== Exercise material ==

*** Block opens ***

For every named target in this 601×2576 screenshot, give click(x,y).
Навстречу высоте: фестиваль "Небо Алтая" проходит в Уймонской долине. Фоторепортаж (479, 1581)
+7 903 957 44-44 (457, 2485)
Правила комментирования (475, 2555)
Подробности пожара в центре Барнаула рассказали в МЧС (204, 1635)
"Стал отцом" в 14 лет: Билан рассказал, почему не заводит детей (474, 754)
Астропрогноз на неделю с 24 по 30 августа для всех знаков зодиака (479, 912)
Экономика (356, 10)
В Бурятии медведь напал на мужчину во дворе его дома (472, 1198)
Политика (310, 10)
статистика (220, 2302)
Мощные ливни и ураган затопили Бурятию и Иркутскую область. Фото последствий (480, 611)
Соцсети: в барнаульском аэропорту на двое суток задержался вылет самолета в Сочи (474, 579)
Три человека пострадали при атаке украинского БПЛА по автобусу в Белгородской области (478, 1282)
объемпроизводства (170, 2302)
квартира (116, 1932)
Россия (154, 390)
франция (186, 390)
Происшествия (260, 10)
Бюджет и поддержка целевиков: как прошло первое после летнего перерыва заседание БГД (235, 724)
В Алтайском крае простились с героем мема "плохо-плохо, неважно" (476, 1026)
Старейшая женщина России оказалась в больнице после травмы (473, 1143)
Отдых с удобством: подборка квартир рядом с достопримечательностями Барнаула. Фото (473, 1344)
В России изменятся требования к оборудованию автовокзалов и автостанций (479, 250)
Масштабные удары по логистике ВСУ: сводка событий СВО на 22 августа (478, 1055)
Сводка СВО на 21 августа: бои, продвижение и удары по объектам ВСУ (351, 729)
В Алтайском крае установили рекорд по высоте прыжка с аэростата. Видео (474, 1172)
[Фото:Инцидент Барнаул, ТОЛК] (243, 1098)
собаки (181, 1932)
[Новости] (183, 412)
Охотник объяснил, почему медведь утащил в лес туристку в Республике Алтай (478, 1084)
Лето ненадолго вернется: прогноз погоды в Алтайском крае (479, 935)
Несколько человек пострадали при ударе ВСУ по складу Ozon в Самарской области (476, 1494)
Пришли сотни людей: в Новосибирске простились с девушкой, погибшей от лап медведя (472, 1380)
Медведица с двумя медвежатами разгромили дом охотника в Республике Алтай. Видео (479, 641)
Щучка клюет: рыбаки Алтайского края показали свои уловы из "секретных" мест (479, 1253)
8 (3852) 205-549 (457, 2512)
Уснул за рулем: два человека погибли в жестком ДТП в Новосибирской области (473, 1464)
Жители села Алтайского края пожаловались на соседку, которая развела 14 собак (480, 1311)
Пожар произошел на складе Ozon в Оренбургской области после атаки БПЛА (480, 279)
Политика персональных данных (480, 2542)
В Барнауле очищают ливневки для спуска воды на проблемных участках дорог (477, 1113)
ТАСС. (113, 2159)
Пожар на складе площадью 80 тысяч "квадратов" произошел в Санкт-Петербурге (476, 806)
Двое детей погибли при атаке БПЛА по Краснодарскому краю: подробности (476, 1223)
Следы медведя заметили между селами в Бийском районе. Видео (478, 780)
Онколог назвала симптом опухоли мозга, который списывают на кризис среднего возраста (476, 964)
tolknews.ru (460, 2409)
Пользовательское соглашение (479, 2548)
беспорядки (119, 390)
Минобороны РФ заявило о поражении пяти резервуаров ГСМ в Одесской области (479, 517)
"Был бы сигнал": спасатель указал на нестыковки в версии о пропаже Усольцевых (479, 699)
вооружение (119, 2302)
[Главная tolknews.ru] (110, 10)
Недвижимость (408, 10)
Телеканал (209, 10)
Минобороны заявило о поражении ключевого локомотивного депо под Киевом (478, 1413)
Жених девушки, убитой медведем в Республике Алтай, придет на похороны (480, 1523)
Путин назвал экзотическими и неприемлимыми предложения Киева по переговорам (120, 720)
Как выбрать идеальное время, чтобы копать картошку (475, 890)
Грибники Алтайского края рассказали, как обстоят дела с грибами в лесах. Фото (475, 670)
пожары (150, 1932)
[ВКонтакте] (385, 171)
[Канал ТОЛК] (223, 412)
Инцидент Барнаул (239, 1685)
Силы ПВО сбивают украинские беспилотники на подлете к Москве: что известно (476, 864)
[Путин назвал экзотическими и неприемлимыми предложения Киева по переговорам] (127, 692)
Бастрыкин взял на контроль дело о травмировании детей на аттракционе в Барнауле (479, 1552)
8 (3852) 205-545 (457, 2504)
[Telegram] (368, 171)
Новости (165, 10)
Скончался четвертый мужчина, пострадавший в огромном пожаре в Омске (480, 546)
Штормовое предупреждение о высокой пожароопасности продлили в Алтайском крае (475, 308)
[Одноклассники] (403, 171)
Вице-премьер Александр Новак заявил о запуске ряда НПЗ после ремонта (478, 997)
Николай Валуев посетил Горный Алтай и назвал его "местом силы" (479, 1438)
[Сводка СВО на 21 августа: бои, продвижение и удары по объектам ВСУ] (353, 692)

*** Block closes ***

== Your objective ==
Taking the listing above as a whole, state how many of its lines hold the string "Барнаула". No other output is permitted.

== Exercise result ==
2